++++ SOURCE MATERIAL

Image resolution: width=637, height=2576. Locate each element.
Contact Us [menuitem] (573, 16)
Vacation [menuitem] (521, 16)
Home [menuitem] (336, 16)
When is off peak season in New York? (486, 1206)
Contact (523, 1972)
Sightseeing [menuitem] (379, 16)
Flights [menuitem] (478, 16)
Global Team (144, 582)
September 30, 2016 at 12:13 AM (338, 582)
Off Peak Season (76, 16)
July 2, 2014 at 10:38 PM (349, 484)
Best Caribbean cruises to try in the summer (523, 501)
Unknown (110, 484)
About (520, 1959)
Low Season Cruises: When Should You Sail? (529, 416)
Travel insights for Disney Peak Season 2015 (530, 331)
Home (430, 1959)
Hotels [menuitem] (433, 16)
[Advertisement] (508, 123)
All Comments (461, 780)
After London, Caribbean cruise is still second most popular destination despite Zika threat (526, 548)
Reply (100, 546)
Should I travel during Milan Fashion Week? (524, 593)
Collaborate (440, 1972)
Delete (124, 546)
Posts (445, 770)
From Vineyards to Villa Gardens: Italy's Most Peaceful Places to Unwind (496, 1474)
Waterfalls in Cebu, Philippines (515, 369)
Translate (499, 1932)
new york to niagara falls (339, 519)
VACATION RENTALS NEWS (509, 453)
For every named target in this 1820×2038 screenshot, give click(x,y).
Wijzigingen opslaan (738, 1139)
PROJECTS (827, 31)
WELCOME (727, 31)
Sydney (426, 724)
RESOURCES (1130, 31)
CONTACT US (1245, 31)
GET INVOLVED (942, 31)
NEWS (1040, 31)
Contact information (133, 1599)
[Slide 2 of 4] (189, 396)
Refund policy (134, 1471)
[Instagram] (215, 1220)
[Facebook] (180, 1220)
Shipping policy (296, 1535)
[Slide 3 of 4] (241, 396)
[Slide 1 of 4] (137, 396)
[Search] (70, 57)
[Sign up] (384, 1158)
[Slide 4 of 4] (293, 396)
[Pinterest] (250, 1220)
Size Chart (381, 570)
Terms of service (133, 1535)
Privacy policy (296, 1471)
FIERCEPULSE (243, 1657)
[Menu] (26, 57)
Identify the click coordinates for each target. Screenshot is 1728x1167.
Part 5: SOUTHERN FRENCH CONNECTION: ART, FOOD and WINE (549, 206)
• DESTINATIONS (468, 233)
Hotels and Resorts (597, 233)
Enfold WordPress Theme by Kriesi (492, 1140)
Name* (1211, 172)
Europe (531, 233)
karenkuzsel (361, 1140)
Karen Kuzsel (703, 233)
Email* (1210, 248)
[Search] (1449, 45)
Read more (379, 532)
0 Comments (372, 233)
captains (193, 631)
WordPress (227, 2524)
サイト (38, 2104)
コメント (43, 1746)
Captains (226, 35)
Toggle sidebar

++++++++

AIM OF THE EXERCISE:
From the records above, print exactly the lines that run from the line with "Waterfalls in Cebu, Philippines (515, 369)" to the line with "PROJECTS (827, 31)", inclusive.

YOUR SOLUTION:
Waterfalls in Cebu, Philippines (515, 369)
Translate (499, 1932)
new york to niagara falls (339, 519)
VACATION RENTALS NEWS (509, 453)
For every named target in this 1820×2038 screenshot, give click(x,y).
Wijzigingen opslaan (738, 1139)
PROJECTS (827, 31)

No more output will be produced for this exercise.